--- What is expected ---
Look through the material below. Return exactly the lines from the one with "Italia (452, 19)" through the one with "SALDI (91, 19)", both included.

--- Records shown ---
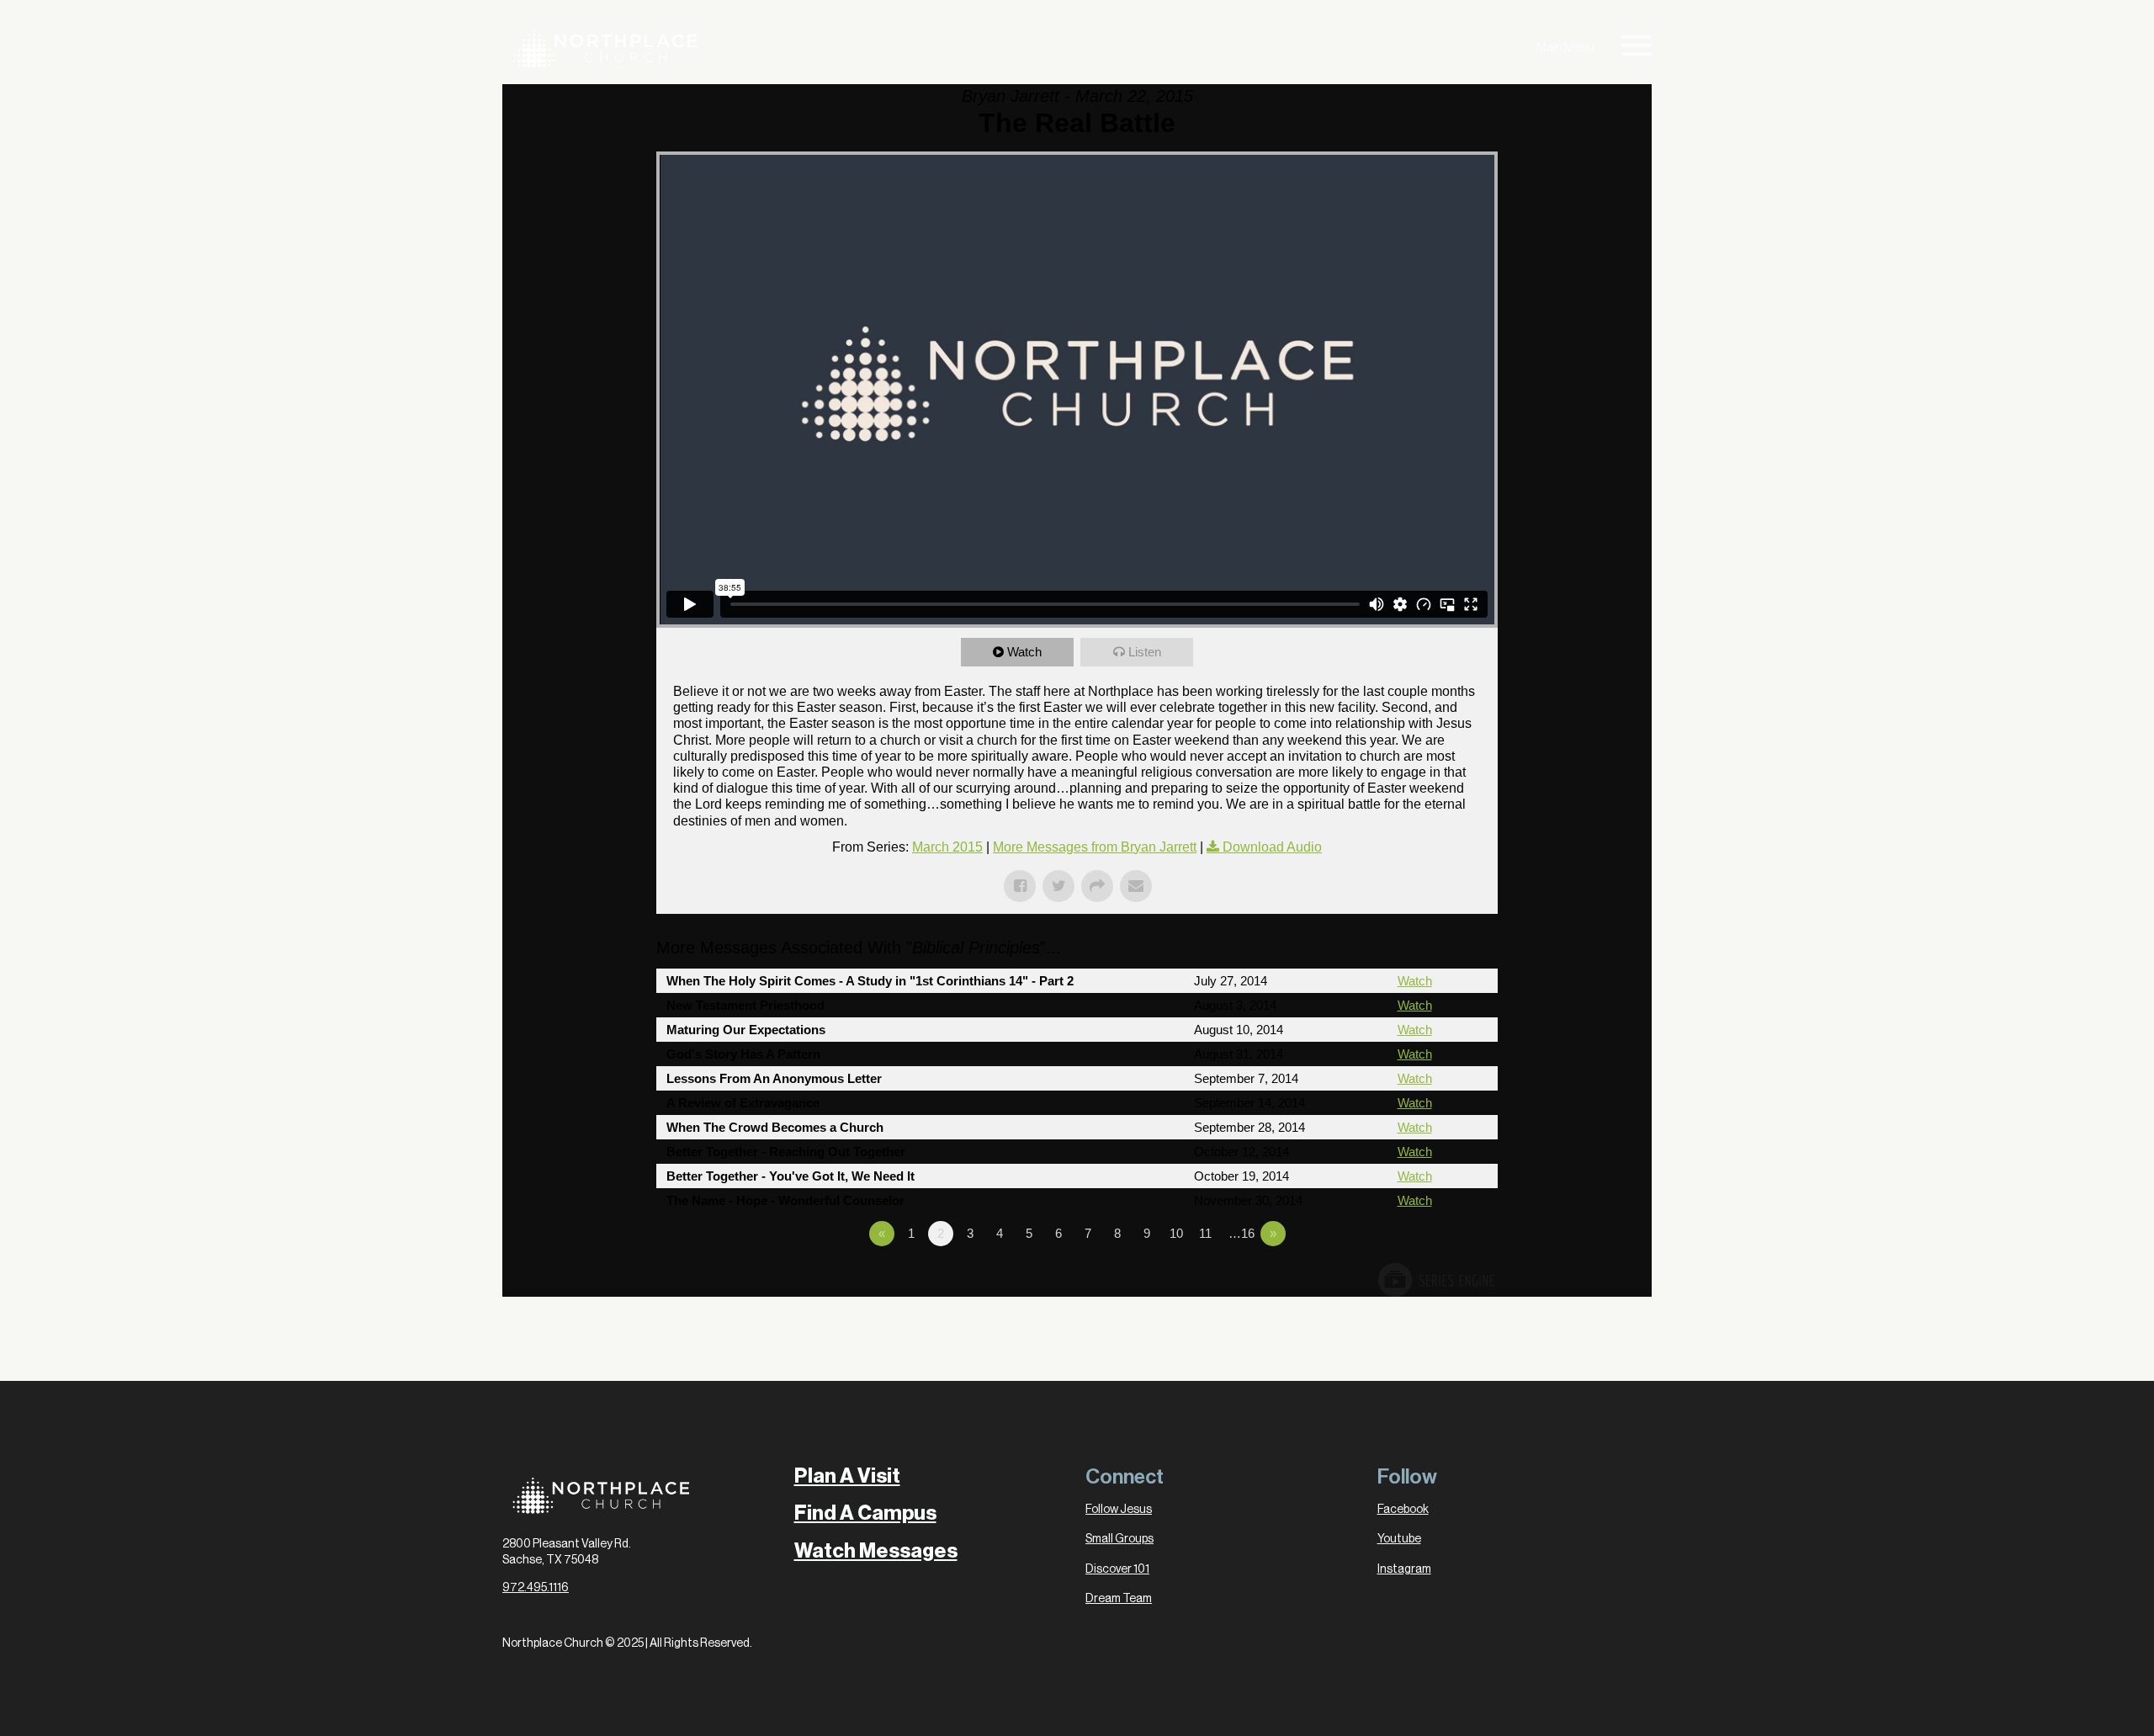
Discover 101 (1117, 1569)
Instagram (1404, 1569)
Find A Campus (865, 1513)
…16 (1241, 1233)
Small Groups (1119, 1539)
==
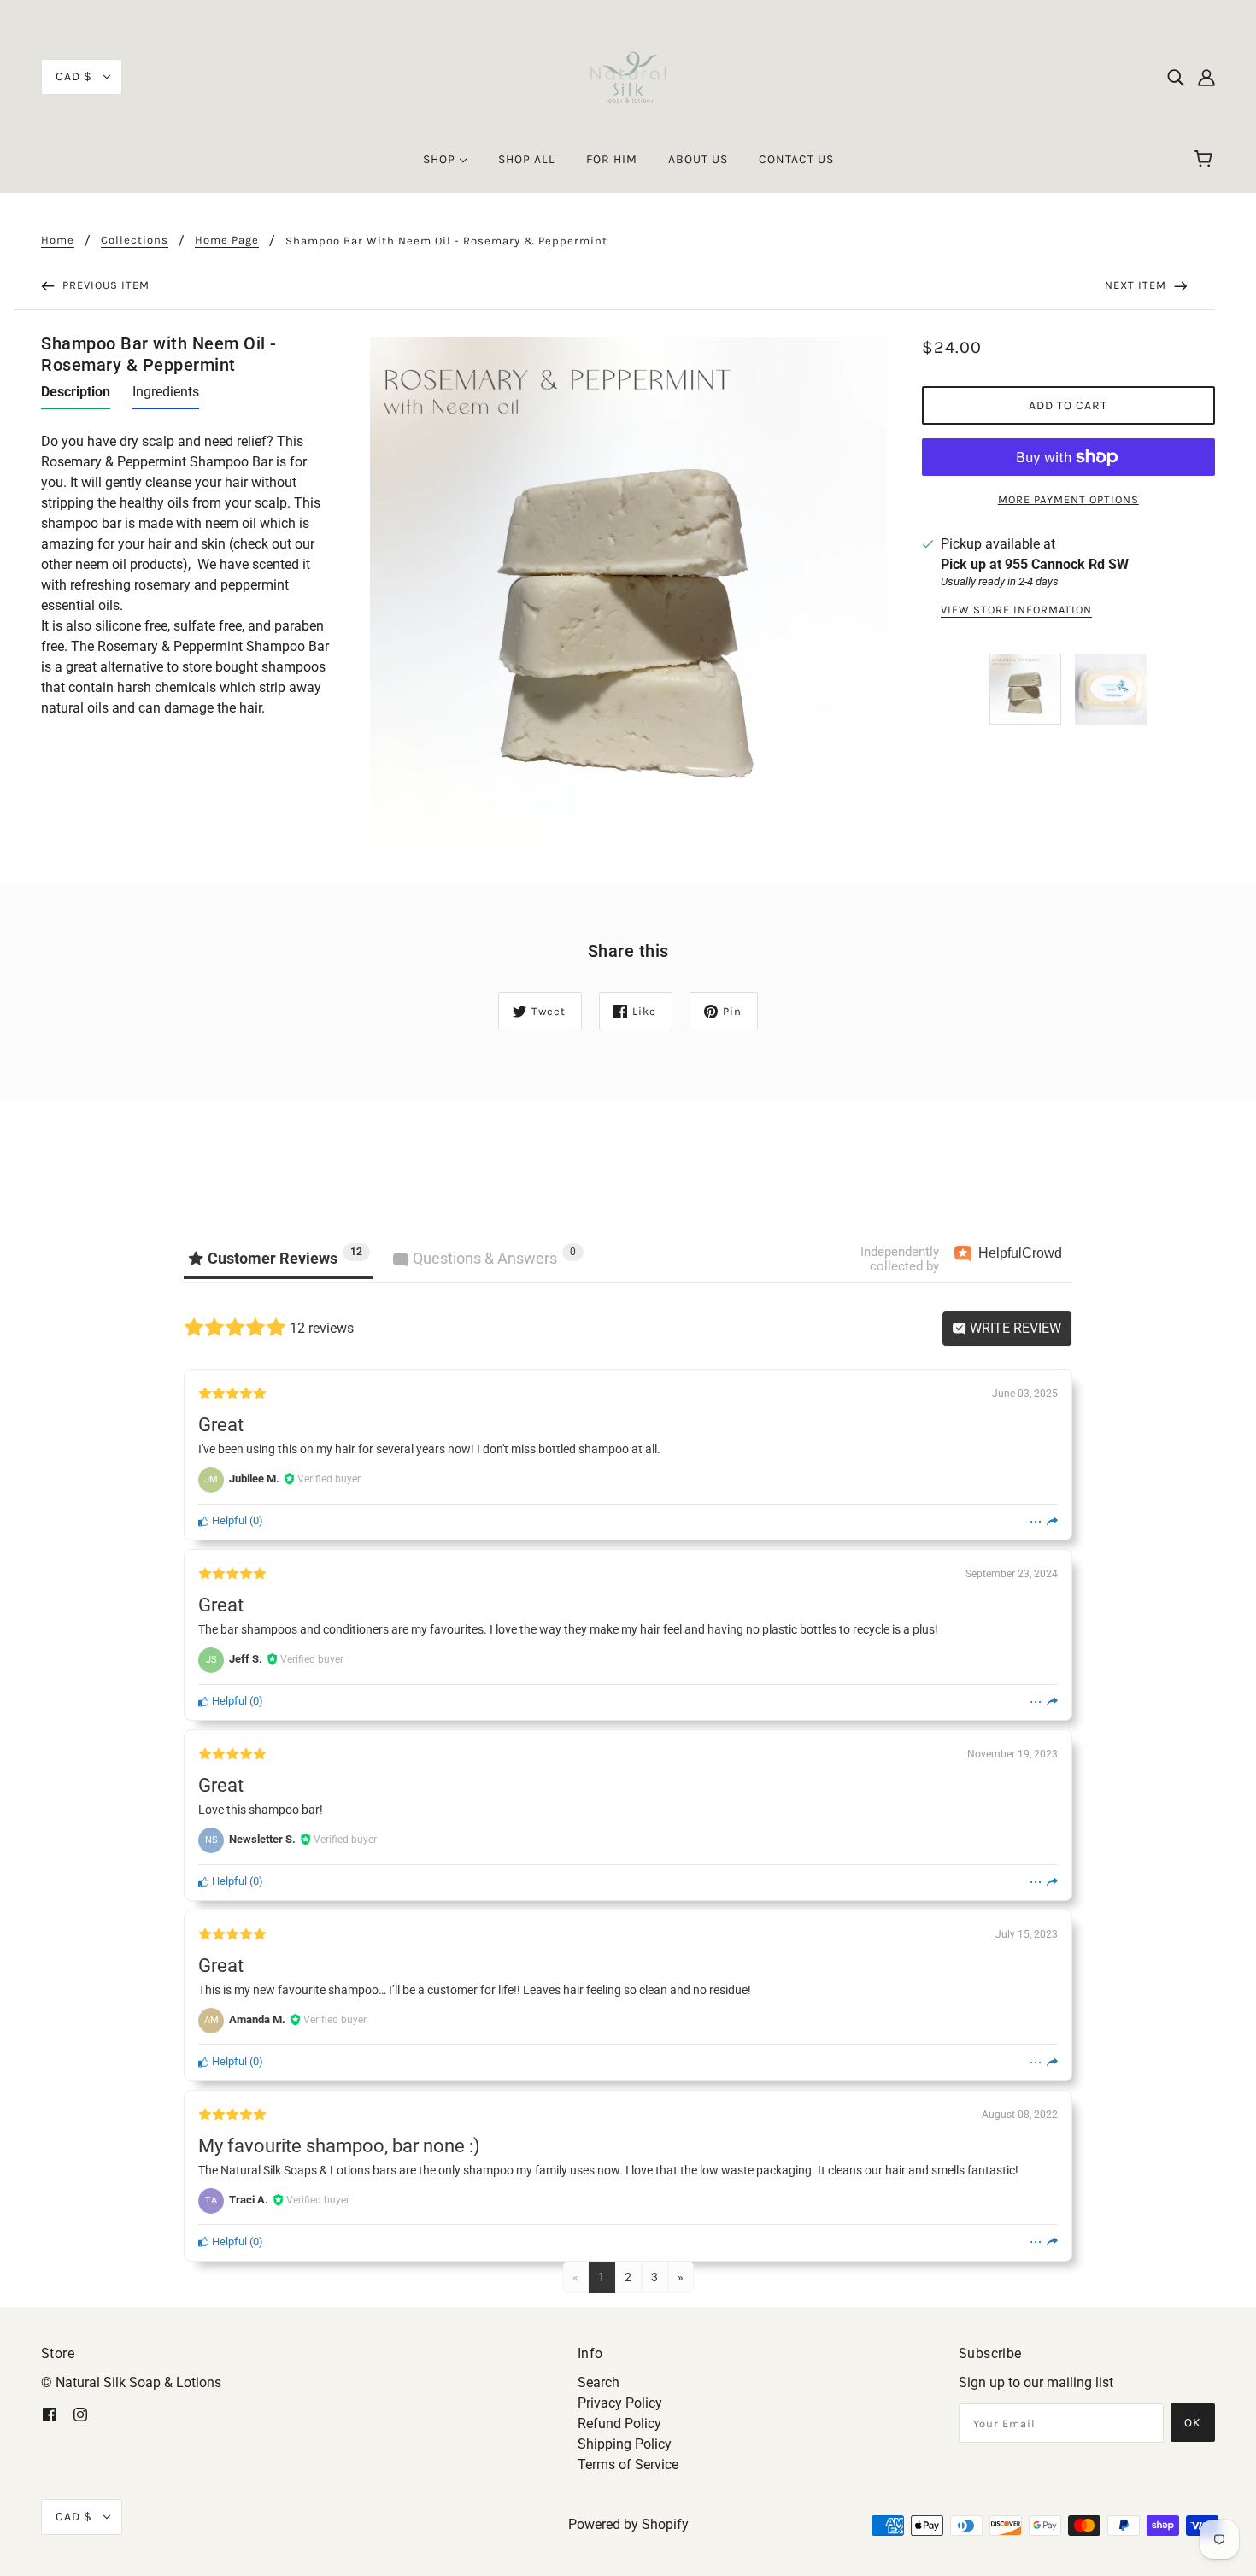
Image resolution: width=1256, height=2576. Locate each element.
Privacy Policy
...
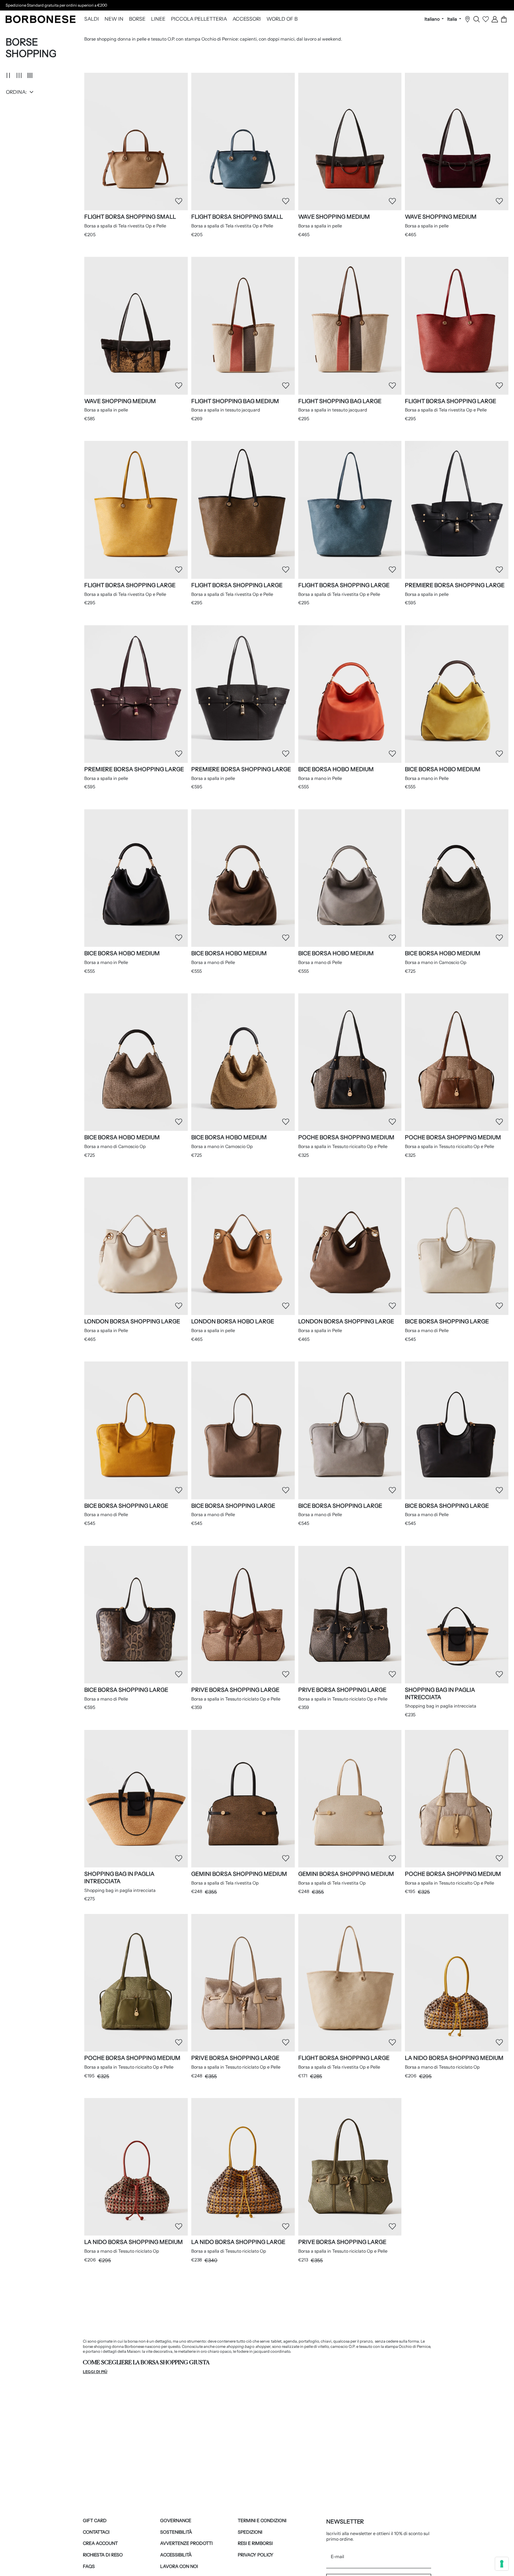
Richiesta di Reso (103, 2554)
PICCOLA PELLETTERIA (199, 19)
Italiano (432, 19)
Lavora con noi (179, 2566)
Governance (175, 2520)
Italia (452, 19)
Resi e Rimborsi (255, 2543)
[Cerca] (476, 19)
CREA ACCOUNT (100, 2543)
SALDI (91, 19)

--- Solution ---
Italia (452, 19)
Resi e Rimborsi (255, 2543)
[Cerca] (476, 19)
CREA ACCOUNT (100, 2543)
SALDI (91, 19)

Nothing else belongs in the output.